**TASK INPUT:**

● ● ● ● ● ● ●

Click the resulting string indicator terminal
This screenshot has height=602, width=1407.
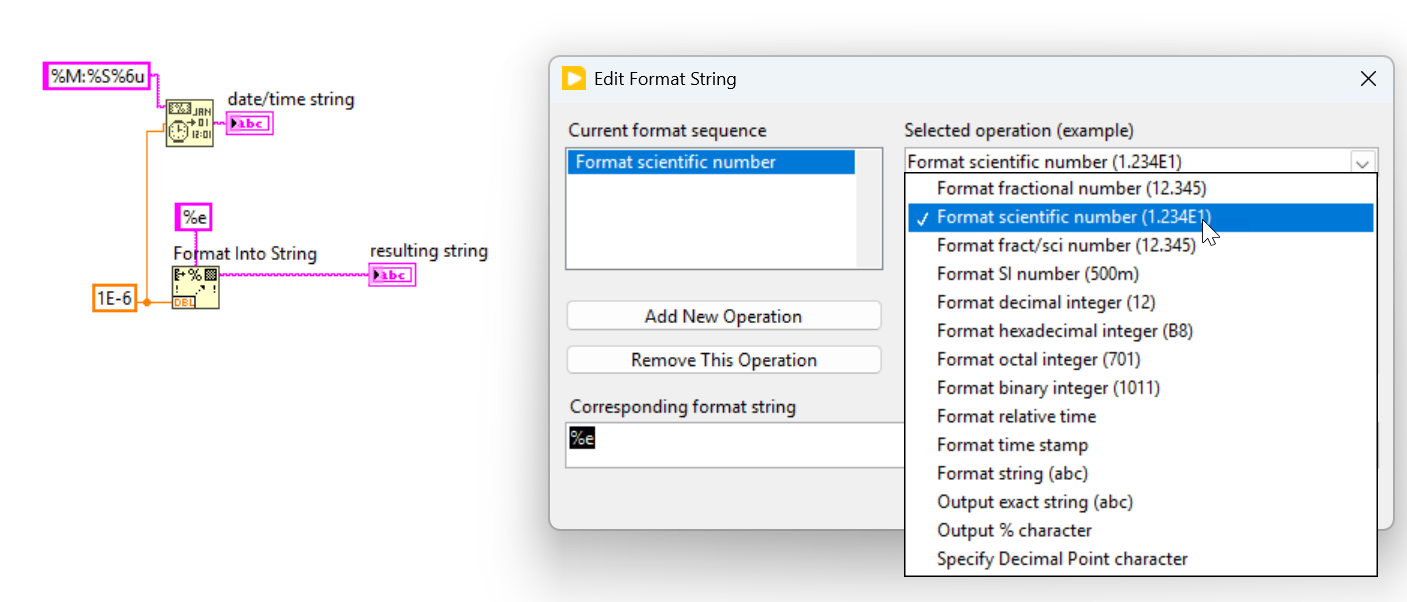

● ● ● ● ● ● ●

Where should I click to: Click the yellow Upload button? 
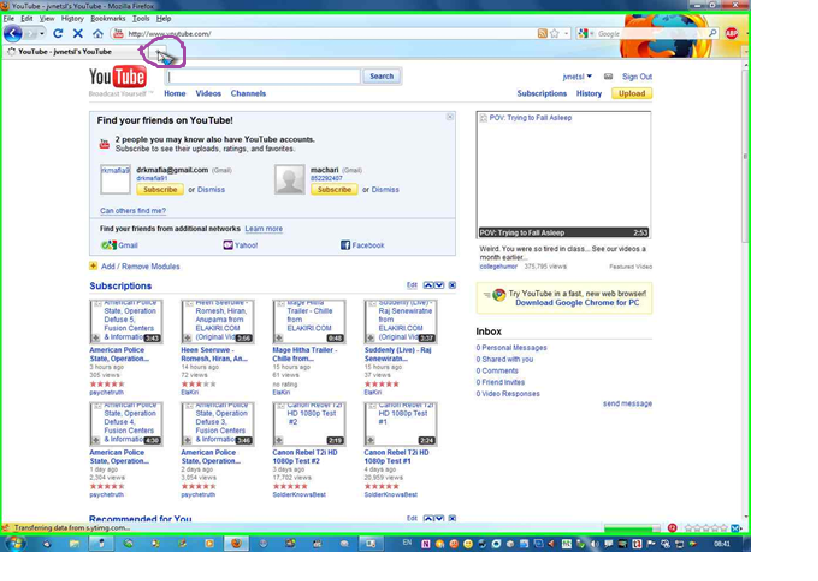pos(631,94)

● ● ● ● ● ● ●

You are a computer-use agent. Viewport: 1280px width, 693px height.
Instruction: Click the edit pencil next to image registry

● ● ● ● ● ● ●

**TASK ITEM:**
Search the records above for "width" and copy every line that has it.

**ANSWER BOX:**
This screenshot has height=602, width=1407.
You are a computer-use agent. Viewport: 1280px width, 693px height.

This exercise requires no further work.